La biscuiterie

«— Comment ça, qu’est-ce qu’on va faire? C’est mon argent, répliqua Reine avec force. Je vais le mettre à la banque.
— Tiens, ton argent! fit-il sur un ton sarcastique. Moi, quand j’arrive avec ma paye, c’est l’argent de la famille.
Mais quand c’est ta paye, on peut pas y toucher…
— C’est normal, laissa-t-elle tomber. Toi t’es le mari. C’est à toi de nous faire vivre tous.
— Si c’est comme ça, toi t’es la femme. Tu t’organiseras pour faire ta job dans la maison.»

En 1959, la vie a bien changé sur le Plateau Mont-Royal. Duplessis est à la fin d’un interminable mandat, alors que le Québec se tourne tranquillement vers la modernité proposée par l’équipe de Jean Lesage.
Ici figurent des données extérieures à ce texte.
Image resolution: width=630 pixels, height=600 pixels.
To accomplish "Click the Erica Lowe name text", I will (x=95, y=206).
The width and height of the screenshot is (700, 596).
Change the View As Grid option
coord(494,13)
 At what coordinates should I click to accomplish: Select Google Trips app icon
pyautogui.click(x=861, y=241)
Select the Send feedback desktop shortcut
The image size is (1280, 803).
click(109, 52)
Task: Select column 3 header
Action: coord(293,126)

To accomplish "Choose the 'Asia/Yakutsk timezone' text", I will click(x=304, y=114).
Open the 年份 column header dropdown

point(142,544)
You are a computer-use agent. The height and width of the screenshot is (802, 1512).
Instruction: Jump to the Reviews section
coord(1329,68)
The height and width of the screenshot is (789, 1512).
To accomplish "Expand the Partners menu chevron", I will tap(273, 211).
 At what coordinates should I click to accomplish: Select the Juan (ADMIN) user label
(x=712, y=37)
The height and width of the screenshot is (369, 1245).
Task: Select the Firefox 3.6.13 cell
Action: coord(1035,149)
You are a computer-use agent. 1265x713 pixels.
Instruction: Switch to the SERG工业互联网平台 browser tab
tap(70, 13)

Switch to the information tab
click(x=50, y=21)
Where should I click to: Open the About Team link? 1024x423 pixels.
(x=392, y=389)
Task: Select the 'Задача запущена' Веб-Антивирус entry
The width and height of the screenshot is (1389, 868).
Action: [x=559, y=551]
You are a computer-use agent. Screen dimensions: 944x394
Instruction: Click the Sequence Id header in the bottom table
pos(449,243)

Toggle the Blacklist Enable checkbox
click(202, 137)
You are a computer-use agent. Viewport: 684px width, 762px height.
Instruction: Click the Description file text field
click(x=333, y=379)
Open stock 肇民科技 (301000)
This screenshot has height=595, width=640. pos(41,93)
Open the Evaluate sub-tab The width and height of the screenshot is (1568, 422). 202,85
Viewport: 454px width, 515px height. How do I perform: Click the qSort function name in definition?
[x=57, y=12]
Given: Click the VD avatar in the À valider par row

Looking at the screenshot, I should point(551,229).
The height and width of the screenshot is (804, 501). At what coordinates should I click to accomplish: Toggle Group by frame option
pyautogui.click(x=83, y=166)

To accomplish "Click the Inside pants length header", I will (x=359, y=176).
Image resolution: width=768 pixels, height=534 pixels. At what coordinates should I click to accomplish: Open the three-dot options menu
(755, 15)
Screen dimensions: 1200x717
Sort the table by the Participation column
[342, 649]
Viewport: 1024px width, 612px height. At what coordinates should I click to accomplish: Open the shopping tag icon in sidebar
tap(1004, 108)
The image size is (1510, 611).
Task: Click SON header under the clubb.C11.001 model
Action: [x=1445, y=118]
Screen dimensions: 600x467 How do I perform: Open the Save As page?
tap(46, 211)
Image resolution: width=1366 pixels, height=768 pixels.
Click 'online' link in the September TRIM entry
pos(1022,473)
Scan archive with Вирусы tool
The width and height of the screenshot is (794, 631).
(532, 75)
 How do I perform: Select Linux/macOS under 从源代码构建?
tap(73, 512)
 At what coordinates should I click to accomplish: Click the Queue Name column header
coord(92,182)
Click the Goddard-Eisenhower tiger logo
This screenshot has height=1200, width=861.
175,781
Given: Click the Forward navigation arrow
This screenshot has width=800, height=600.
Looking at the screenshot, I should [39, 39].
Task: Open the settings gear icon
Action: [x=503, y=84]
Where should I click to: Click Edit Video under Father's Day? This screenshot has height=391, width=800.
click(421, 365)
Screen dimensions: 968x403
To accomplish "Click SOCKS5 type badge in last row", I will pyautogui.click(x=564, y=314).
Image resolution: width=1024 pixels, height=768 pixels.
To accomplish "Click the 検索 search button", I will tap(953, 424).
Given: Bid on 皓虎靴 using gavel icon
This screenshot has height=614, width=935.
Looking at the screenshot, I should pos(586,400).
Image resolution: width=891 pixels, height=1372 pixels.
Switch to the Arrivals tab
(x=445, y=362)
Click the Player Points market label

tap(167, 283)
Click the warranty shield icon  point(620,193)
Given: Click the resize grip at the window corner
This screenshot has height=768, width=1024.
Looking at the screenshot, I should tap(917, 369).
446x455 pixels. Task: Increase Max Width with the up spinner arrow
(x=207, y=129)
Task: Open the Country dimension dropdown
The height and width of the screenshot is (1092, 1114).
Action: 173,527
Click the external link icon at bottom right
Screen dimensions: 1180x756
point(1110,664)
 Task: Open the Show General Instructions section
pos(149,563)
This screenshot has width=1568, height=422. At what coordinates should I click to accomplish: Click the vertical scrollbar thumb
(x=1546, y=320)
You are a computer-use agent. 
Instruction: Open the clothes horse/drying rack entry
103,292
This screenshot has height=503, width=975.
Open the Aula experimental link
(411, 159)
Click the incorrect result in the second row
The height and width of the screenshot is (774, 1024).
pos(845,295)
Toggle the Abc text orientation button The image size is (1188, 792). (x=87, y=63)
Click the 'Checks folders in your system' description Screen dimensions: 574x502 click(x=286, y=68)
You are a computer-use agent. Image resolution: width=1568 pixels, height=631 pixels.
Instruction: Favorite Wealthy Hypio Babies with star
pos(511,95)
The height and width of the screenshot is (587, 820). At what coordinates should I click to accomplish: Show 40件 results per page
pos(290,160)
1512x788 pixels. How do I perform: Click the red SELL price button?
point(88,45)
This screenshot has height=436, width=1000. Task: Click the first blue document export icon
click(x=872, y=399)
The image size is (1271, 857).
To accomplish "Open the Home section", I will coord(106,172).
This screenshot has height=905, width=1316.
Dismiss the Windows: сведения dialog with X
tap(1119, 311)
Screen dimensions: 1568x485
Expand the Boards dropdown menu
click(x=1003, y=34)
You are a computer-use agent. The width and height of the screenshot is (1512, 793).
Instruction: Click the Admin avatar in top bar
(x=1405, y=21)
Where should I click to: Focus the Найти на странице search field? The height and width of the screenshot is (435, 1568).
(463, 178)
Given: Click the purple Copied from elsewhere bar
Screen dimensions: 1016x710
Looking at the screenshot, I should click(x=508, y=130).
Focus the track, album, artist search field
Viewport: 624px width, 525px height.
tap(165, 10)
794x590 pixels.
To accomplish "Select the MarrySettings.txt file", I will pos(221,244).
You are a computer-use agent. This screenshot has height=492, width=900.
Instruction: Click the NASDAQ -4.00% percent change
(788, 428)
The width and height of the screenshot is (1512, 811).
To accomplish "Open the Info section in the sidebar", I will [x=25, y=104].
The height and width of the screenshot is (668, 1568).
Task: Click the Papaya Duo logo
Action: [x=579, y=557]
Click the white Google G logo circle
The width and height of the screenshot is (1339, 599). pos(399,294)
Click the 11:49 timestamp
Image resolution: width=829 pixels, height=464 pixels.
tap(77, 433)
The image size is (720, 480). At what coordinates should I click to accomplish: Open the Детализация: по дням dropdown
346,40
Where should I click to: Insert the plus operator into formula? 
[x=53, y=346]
La Ville de Montréal connaît de nombreux changements, la plupart liés aux communications, tant par le développement de l’automobile que par l’apparition de la télévision qui deviennent rapidement des outils indispensables pour tous les foyers.
La vie de Jean et Reine Bélanger a également changé depuis la fin du tome 1, dix ans plus tôt. Alors que le premier s’ennuie dans son poste de journaliste pour le Montréal-Matin, la seconde rêve de gérer les destinées de la biscuiterie Talbot, sans parler des trois enfants qui partagent maintenant le petit appartement familial. Les petits bonheurs se font rares, et les rivalités et les mensonges tissent une relation de plus en plus difficile pour le couple.
Dans ce dernier roman historique, Michel David amène les lecteurs dans un nouvel univers avec des sentiments qu’on ne retrouvait pas dans ses anciens romans: l’envie et l’infidélité… On s’éloigne ici des valeurs chrétiennes mises de l’avant dans les précédents romans du même l’auteur. C’est un peu la Révolution tranquille dans les romans de Michel David: les personnages qui normalement acceptaient leur sort (car c’était la norme avant), veulent désormais prendre leur place et exigent qu’on les écoute.
Avec des personnages toujours aussi charismatiques et attachants et des dialogues colorés et vivants qui ont fait son succès, Michel David nous plonge dans une époque où le Québec sortait du joug de l’Église et de la Grande noirceur, et où la modernité permettait à Montréal de s’affirmer de plus en plus. Un vent de changement!